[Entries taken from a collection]
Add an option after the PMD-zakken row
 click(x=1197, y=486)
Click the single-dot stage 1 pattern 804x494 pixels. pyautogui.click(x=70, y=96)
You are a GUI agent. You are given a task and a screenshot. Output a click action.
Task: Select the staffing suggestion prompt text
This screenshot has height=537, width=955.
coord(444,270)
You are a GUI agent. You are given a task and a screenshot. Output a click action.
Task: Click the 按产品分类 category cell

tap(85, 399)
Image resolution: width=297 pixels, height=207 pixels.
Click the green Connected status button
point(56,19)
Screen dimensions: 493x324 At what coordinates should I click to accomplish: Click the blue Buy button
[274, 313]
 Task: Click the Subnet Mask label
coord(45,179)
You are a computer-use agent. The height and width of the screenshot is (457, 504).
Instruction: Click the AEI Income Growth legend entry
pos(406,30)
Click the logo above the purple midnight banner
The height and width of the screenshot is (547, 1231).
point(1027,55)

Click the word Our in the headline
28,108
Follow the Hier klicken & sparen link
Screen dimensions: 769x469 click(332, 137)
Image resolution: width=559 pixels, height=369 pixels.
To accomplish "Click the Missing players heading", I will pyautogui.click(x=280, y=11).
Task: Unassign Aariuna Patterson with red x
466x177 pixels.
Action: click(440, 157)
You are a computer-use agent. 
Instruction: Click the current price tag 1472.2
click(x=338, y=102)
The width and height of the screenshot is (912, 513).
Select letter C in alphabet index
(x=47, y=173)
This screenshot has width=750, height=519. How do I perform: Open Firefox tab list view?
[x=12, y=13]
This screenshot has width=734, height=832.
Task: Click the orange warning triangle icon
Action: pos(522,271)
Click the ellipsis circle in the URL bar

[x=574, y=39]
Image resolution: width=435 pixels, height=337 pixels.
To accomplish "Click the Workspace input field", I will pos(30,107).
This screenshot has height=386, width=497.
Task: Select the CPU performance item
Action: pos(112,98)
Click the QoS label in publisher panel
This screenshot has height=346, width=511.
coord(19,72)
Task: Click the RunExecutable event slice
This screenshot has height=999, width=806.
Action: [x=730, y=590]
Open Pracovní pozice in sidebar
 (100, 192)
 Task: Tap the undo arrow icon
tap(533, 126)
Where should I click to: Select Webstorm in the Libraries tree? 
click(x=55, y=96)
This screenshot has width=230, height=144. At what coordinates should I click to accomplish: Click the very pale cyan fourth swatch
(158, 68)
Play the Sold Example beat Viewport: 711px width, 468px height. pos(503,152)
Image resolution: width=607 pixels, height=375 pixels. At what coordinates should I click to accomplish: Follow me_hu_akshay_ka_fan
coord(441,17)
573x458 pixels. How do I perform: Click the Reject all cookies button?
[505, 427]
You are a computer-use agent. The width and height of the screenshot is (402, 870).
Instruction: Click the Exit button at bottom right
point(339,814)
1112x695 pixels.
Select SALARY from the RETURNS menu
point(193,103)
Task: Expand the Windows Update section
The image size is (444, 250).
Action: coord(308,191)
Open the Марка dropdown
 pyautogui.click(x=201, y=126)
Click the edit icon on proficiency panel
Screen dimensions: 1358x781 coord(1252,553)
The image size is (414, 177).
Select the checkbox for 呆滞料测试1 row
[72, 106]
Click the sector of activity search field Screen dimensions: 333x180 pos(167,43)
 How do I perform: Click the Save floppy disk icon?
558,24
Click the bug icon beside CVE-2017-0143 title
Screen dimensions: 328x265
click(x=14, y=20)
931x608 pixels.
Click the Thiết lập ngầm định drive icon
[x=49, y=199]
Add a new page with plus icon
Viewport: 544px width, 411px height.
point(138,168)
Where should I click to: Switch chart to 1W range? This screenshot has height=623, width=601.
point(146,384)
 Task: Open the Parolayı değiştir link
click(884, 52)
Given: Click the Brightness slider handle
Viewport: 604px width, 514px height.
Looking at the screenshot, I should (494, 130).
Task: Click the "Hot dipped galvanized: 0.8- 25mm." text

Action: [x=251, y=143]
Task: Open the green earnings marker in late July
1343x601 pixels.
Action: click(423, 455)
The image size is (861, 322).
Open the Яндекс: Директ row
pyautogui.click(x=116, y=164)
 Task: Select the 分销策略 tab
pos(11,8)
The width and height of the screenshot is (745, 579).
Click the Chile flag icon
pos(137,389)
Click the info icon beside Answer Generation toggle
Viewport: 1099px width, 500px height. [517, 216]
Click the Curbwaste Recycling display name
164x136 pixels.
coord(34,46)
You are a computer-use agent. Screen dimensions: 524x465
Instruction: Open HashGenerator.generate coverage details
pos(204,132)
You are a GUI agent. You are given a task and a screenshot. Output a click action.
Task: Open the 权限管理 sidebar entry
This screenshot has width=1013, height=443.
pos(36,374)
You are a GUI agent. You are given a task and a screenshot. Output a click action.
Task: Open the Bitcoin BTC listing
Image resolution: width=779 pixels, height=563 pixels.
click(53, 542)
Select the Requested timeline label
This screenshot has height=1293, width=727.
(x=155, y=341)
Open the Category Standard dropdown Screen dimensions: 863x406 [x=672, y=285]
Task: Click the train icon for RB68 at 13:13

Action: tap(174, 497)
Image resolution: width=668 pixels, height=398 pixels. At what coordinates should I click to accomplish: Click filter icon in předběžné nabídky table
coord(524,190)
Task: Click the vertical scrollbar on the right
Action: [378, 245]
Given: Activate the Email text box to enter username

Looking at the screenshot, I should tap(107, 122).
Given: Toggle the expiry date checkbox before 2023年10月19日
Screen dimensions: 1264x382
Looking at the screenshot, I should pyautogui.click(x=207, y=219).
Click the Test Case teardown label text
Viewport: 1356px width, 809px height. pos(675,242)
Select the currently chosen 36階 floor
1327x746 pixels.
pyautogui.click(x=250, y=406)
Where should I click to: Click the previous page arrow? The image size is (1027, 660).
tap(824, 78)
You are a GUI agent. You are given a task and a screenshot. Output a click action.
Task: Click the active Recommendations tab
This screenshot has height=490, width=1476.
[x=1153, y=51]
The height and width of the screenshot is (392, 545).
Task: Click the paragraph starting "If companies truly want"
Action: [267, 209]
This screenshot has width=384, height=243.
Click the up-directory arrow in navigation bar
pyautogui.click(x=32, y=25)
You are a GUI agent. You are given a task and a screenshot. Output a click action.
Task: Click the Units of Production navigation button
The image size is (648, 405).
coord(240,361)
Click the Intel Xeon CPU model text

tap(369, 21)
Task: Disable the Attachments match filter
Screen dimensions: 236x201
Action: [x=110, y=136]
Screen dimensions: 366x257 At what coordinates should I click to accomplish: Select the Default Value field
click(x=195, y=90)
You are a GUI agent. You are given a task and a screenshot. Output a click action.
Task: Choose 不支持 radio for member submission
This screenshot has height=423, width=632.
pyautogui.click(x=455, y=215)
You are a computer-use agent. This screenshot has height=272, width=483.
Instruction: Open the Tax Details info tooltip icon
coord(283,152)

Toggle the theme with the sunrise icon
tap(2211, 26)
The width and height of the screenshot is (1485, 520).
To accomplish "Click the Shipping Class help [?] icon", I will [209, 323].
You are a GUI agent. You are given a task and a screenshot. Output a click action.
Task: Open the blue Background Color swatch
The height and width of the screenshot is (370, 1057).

| Instructions to follow |
Each entry above is to be transcribed word for word.

| Solution |
Add an option after the PMD-zakken row
 click(x=1197, y=486)
Click the single-dot stage 1 pattern 804x494 pixels. pyautogui.click(x=70, y=96)
You are a GUI agent. You are given a task and a screenshot. Output a click action.
Task: Select the staffing suggestion prompt text
This screenshot has height=537, width=955.
coord(444,270)
You are a GUI agent. You are given a task and a screenshot. Output a click action.
Task: Click the 按产品分类 category cell

tap(85, 399)
Image resolution: width=297 pixels, height=207 pixels.
Click the green Connected status button
point(56,19)
Screen dimensions: 493x324 At what coordinates should I click to accomplish: Click the blue Buy button
[274, 313]
 Task: Click the Subnet Mask label
coord(45,179)
You are a computer-use agent. The height and width of the screenshot is (457, 504).
Instruction: Click the AEI Income Growth legend entry
pos(406,30)
Click the logo above the purple midnight banner
The height and width of the screenshot is (547, 1231).
point(1027,55)

Click the word Our in the headline
28,108
Follow the Hier klicken & sparen link
Screen dimensions: 769x469 click(332, 137)
Image resolution: width=559 pixels, height=369 pixels.
To accomplish "Click the Missing players heading", I will pyautogui.click(x=280, y=11).
Task: Unassign Aariuna Patterson with red x
466x177 pixels.
Action: click(440, 157)
You are a computer-use agent. 
Instruction: Click the current price tag 1472.2
click(x=338, y=102)
The width and height of the screenshot is (912, 513).
Select letter C in alphabet index
(x=47, y=173)
This screenshot has width=750, height=519. How do I perform: Open Firefox tab list view?
[x=12, y=13]
This screenshot has width=734, height=832.
Task: Click the orange warning triangle icon
Action: pos(522,271)
Click the ellipsis circle in the URL bar

[x=574, y=39]
Image resolution: width=435 pixels, height=337 pixels.
To accomplish "Click the Workspace input field", I will pos(30,107).
This screenshot has height=386, width=497.
Task: Select the CPU performance item
Action: pos(112,98)
Click the QoS label in publisher panel
This screenshot has height=346, width=511.
coord(19,72)
Task: Click the RunExecutable event slice
This screenshot has height=999, width=806.
Action: [x=730, y=590]
Open Pracovní pozice in sidebar
 (100, 192)
 Task: Tap the undo arrow icon
tap(533, 126)
Where should I click to: Select Webstorm in the Libraries tree? 
click(x=55, y=96)
This screenshot has width=230, height=144. At what coordinates should I click to accomplish: Click the very pale cyan fourth swatch
(158, 68)
Play the Sold Example beat Viewport: 711px width, 468px height. pos(503,152)
Image resolution: width=607 pixels, height=375 pixels. At what coordinates should I click to accomplish: Follow me_hu_akshay_ka_fan
coord(441,17)
573x458 pixels. How do I perform: Click the Reject all cookies button?
[505, 427]
You are a computer-use agent. The width and height of the screenshot is (402, 870).
Instruction: Click the Exit button at bottom right
point(339,814)
1112x695 pixels.
Select SALARY from the RETURNS menu
point(193,103)
Task: Expand the Windows Update section
The image size is (444, 250).
Action: coord(308,191)
Open the Марка dropdown
 pyautogui.click(x=201, y=126)
Click the edit icon on proficiency panel
Screen dimensions: 1358x781 coord(1252,553)
The image size is (414, 177).
Select the checkbox for 呆滞料测试1 row
[72, 106]
Click the sector of activity search field Screen dimensions: 333x180 pos(167,43)
 How do I perform: Click the Save floppy disk icon?
558,24
Click the bug icon beside CVE-2017-0143 title
Screen dimensions: 328x265
click(x=14, y=20)
931x608 pixels.
Click the Thiết lập ngầm định drive icon
[x=49, y=199]
Add a new page with plus icon
Viewport: 544px width, 411px height.
point(138,168)
Where should I click to: Switch chart to 1W range? This screenshot has height=623, width=601.
point(146,384)
 Task: Open the Parolayı değiştir link
click(884, 52)
Given: Click the Brightness slider handle
Viewport: 604px width, 514px height.
Looking at the screenshot, I should (494, 130).
Task: Click the "Hot dipped galvanized: 0.8- 25mm." text

Action: [x=251, y=143]
Task: Open the green earnings marker in late July
1343x601 pixels.
Action: click(423, 455)
The image size is (861, 322).
Open the Яндекс: Директ row
pyautogui.click(x=116, y=164)
 Task: Select the 分销策略 tab
pos(11,8)
The width and height of the screenshot is (745, 579).
Click the Chile flag icon
pos(137,389)
Click the info icon beside Answer Generation toggle
Viewport: 1099px width, 500px height. [517, 216]
Click the Curbwaste Recycling display name
164x136 pixels.
coord(34,46)
You are a computer-use agent. Screen dimensions: 524x465
Instruction: Open HashGenerator.generate coverage details
pos(204,132)
You are a GUI agent. You are given a task and a screenshot. Output a click action.
Task: Open the 权限管理 sidebar entry
This screenshot has width=1013, height=443.
pos(36,374)
You are a GUI agent. You are given a task and a screenshot. Output a click action.
Task: Open the Bitcoin BTC listing
Image resolution: width=779 pixels, height=563 pixels.
click(53, 542)
Select the Requested timeline label
This screenshot has height=1293, width=727.
(x=155, y=341)
Open the Category Standard dropdown Screen dimensions: 863x406 [x=672, y=285]
Task: Click the train icon for RB68 at 13:13

Action: tap(174, 497)
Image resolution: width=668 pixels, height=398 pixels. At what coordinates should I click to accomplish: Click filter icon in předběžné nabídky table
coord(524,190)
Task: Click the vertical scrollbar on the right
Action: [378, 245]
Given: Activate the Email text box to enter username

Looking at the screenshot, I should tap(107, 122).
Given: Toggle the expiry date checkbox before 2023年10月19日
Screen dimensions: 1264x382
Looking at the screenshot, I should pyautogui.click(x=207, y=219).
Click the Test Case teardown label text
Viewport: 1356px width, 809px height. pos(675,242)
Select the currently chosen 36階 floor
1327x746 pixels.
pyautogui.click(x=250, y=406)
Where should I click to: Click the previous page arrow? The image size is (1027, 660).
tap(824, 78)
You are a GUI agent. You are given a task and a screenshot. Output a click action.
Task: Click the active Recommendations tab
This screenshot has height=490, width=1476.
[x=1153, y=51]
The height and width of the screenshot is (392, 545).
Task: Click the paragraph starting "If companies truly want"
Action: [267, 209]
This screenshot has width=384, height=243.
Click the up-directory arrow in navigation bar
pyautogui.click(x=32, y=25)
You are a GUI agent. You are given a task and a screenshot. Output a click action.
Task: Click the Units of Production navigation button
The image size is (648, 405).
coord(240,361)
Click the Intel Xeon CPU model text

tap(369, 21)
Task: Disable the Attachments match filter
Screen dimensions: 236x201
Action: [x=110, y=136]
Screen dimensions: 366x257 At what coordinates should I click to accomplish: Select the Default Value field
click(x=195, y=90)
You are a GUI agent. You are given a task and a screenshot. Output a click action.
Task: Choose 不支持 radio for member submission
This screenshot has height=423, width=632.
pyautogui.click(x=455, y=215)
You are a computer-use agent. This screenshot has height=272, width=483.
Instruction: Open the Tax Details info tooltip icon
coord(283,152)

Toggle the theme with the sunrise icon
tap(2211, 26)
The width and height of the screenshot is (1485, 520).
To accomplish "Click the Shipping Class help [?] icon", I will [209, 323].
You are a GUI agent. You are given a task and a screenshot. Output a click action.
Task: Open the blue Background Color swatch
The height and width of the screenshot is (370, 1057).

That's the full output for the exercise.